The tumor may be superficial with mobility from the rectal wall, freely mobile, but involving the entire depth of the rectal wall, or deeply penetrating outside the rectal wall with tethering or fixation to an anterior organ, lateral pelvic side wall, or anal sphincter. Mobility suggests a more straightforward resection, while tethering and fixation raise concern for resectability and the potential that a multivisceral resection would be required. Modern rectal cancer MRI has greatly improved the predictability of what type surgery will be required, by accurately demonstrating whether there is invasion of the sphincter, levator muscle, and/or other pelvic organs and structures.
Depth of invasion and lymph node involvement are determinants for the recommendation of neoadjuvant therapy and are best assessed using MRI.[4] ERUS may be used in some centers to evaluate superficial lesions being considered for local excision or may be used if the patient is not a candidate for MRI. CT imaging is used to assess paraaortic lymph nodes and distant metastases that lie outside of the imaging field of the pelvic MRI.
It is essential to assess the circumferential resection margin (CRM), which is the distance between the tumor and the closest predicted radial resection margin as estimated by the circumferential mesorectal fascia. The current standard for assessing CRM is MRI.[4] MR CRM assessment has less accuracy for lesions anteriorly located and at the anorectal junction where there is paucity of mesorectal fat. At these locations, ERUS may complement MR assessment of CRM.[5]
Lesions not invading the anal sphincter can be considered for sphincter preserving surgery if adequate anal sphincter function is noted from the patient’s history and sufficient anal sphincter tone is noted on digital examination.
The diagnosis of invasive adenocarcinoma is confirmed by endoscopy and biopsy. At endoscopy, the lesion is assessed for distance from the anal verge, size, percent circumference of the lumen occupied by the lesion, quadrant(s) location, and whether the lesion is polypoid or ulcerated. Examination of the colon should be performed for detection of synchronous colon neoplasms. Synchronous colon adenomatous polyps may occur in 20% to 33% of patients, and synchronous colon cancers are found in 4% to 8% of patients with rectal cancer.[6] Cancers can be tattooed to mark their location in the event of complete clinical response to neoadjuvant chemotherapy and radiation. If a colonoscopy cannot be completed up to the cecum due to obstruction or angulation then attempt should be made prior to surgery and usually after neoadjuvant therapy to complete evaluation or within three months post-operatively.

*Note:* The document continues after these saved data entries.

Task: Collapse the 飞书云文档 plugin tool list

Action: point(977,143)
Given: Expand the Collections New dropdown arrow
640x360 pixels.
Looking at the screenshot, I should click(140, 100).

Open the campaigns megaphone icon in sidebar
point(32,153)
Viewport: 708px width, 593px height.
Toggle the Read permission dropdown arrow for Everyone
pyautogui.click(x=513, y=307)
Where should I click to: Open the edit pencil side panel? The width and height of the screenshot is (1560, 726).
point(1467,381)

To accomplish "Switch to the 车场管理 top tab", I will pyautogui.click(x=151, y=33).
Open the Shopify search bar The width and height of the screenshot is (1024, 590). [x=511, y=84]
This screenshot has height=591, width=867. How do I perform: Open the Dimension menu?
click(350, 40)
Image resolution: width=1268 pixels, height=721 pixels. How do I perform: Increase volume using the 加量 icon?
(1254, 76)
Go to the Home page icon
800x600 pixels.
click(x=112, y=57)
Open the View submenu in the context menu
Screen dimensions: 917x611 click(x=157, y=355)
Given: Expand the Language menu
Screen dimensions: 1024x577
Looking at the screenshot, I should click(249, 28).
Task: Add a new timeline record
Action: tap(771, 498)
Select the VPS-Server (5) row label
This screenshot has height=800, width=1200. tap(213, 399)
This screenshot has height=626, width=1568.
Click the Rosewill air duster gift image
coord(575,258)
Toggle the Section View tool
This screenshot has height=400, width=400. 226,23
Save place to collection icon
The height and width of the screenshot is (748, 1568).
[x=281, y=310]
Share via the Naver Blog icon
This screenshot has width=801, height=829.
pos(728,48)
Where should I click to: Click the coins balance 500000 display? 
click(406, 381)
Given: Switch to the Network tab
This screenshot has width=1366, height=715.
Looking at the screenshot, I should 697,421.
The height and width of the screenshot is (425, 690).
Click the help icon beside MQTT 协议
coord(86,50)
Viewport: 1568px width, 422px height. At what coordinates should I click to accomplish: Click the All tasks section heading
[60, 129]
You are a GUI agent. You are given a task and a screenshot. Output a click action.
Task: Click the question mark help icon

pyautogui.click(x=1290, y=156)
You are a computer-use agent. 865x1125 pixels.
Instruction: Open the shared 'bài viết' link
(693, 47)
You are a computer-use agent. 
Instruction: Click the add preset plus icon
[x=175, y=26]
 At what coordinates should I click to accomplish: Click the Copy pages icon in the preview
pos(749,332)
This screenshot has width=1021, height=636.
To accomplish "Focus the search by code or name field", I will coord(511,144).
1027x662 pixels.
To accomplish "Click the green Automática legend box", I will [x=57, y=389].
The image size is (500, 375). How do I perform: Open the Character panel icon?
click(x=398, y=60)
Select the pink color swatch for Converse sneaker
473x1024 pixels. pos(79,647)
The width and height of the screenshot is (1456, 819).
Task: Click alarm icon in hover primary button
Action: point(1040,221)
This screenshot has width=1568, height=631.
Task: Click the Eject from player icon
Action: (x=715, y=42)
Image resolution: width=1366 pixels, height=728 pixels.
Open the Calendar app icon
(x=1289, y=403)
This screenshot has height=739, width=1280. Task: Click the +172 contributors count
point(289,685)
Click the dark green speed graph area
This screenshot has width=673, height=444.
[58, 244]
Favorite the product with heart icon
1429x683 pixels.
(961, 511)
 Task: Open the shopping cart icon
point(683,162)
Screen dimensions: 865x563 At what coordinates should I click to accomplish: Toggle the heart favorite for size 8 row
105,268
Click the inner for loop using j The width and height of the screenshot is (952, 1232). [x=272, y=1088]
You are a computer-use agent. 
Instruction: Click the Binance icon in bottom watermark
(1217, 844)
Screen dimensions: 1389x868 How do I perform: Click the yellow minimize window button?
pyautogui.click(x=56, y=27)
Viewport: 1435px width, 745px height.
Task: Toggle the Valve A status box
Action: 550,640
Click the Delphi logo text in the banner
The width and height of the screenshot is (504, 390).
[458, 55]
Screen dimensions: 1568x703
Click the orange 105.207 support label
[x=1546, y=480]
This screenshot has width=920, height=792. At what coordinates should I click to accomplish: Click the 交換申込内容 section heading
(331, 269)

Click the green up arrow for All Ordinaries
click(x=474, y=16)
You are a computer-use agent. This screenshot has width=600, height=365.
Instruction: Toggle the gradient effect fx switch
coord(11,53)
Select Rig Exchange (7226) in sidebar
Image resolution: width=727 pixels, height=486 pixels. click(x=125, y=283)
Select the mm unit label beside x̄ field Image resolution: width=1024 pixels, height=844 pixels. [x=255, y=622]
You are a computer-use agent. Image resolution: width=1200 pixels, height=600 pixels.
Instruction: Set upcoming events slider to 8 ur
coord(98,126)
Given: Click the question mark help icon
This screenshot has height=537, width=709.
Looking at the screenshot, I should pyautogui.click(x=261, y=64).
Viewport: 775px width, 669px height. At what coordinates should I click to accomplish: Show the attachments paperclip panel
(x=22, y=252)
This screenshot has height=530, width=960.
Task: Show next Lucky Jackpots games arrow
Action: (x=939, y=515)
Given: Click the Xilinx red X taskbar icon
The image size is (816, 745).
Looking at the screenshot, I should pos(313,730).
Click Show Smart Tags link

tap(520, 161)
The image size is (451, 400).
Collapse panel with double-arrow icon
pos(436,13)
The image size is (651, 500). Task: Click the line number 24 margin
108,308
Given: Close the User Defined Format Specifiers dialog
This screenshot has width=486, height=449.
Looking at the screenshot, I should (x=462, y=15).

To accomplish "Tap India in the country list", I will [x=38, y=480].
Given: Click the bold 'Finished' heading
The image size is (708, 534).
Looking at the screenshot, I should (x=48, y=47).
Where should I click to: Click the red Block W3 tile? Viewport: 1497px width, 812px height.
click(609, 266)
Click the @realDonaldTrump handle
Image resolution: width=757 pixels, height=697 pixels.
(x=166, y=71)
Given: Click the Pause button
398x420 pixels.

Histologic characteristics on biopsy associated with higher potential for lymph node metastasis and worse prognosis include poor differentiation and lymphovascular invasion.[7] These histologic characteristics are contraindications for local excision of superficial lesions. Biopsies from high-risk individuals (e.g., family history of colorectal/endometrial cancer, multiple colorectal tumors, younger age) should be routinely assessed for microsatellite instability. If found, the patient should appropriately be referred to a genetic counselor to exclude the possibility of a hereditary disorder.[8] Many centers routinely test all tumors for microsatellite instability as it has implications for postoperative adjuvant therapy recommendations prior to the planned operation and liberally refer patients for genetic counseling.
Serum carcinoembryonic antigen (CEA) level should be preoperatively measured to compare the level with serial measurements after cancer treatment.[9] Serial CEA measurement is used with CT imaging for surveillance.